One notable pattern was that some agents often failed to close deals but effectively maximize profit in the sales they did make, while others completed more negotiations but settled for lower margins. GPT-4.1 and DeepSeek R1 struck the best balance, achieving both solid profits and high completion rates.
Beyond financial losses, the researchers found that AI agents could get stuck in prolonged negotiation loops without reaching an agreement – or end talks prematurely, even when instructed to push for the best possible deal. Even the most capable models were prone to these failures.
“The result was very surprising to us,” says Pei. “We all believe LLMs are pretty good these days, but they can be untrustworthy in high-stakes scenarios.”

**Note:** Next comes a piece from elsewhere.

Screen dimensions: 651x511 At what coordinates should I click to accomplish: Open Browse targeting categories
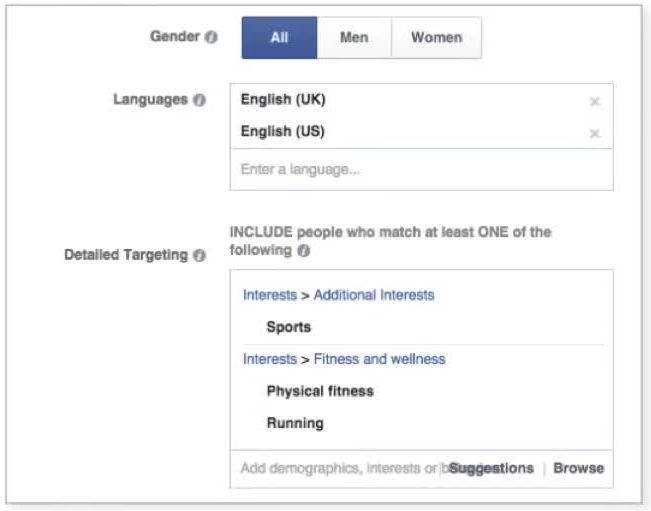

The disparity in negotiation performance could be caused by a number of factors, says Pei. These include differences in training data and the models’ ability to reason and infer missing information. The precise causes remain uncertain, but one factor seems clear – model size plays a significant role. According to the scaling laws of large language models, capabilities tend to improve with an increase in the number of parameters. This trend held true in the study – even within the same model family, larger models were consistently able to strike better deals as both buyers and sellers.
This study is part of a growing body of research warning about the risks of deploying AI agents in real-world financial decision-making. Earlier this month, a group of researchers from multiple universities argued that LLM agents should be evaluated primarily on the basis of their risk profiles, not just their peak performance. Current benchmarks, they say, emphasize accuracy and return-based metrics, which measure how well an agent can perform at its best but overlook how safely it can fail. Their research also found that even top-performing models are more likely to break down under adversarial conditions.

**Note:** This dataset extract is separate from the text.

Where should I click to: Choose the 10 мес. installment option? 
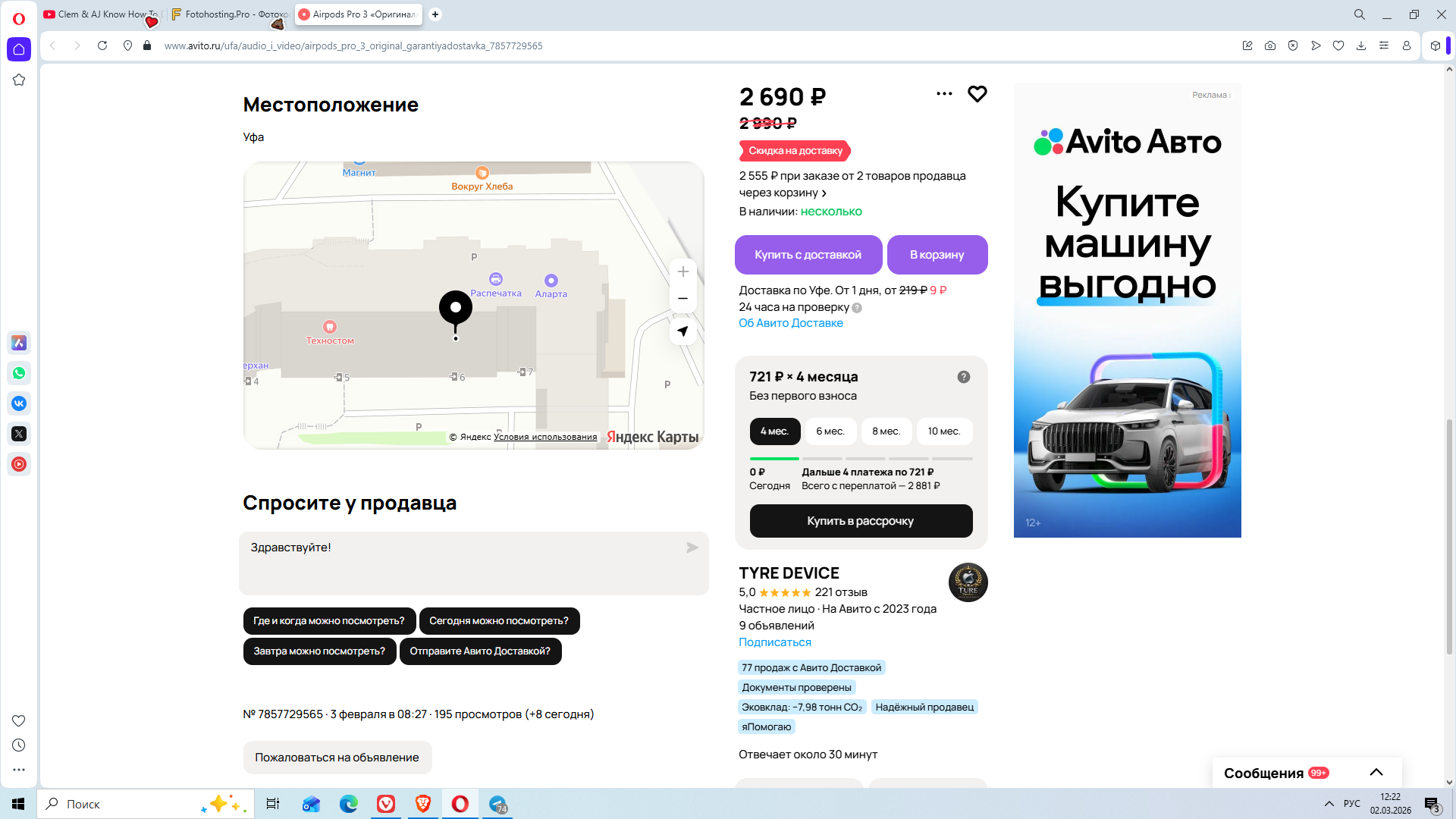(x=943, y=431)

The team suggests that in the context of real-world finances, a tiny weakness – even a 1% failure rate – could expose the system to systemic risks. They recommend that AI agents be “stress tested” before being put into practical use.
Hancheng Cao, an incoming assistant professor at Emory University, notes that the price negotiation study has limitations.
“The experiments were conducted in simulated environments that may not fully capture the complexity of real-world negotiations or user behavior,” says Cao.
Pei, the researcher, says researchers and industry practitioners are experimenting with a variety of strategies to reduce these risks. These include refining the prompts given to AI agents, enabling agents to use external tools or code to make better decisions, coordinating multiple models to double-check each other’s work, and fine-tuning models on domain-specific financial data – all of which have shown promise in improving performance.
Many prominent AI shopping tools are currently limited to product recommendation. In April, for example, Amazon launched “Buy for Me,” an AI agent that helps customers find and buy products from other brands’ sites if Amazon doesn’t sell them directly.
While price negotiation is rare in consumer e-commerce, it’s more common in business-to-business transactions. Alibaba.com has rolled out a sourcing assistant called Accio, built on its open source Qwen models, that helps businesses find suppliers and research products. The company said it has no plans to automate price bargaining so far, citing high risk.
That may be a wise move. For now, Pei advises consumers to treat AI shopping assistants as helpful tools—not stand-ins for humans in decision-making.
“I don’t think we are fully ready to delegate our decisions to AI shopping agents,” he says. “So maybe just use it as an information tool, not a negotiator.”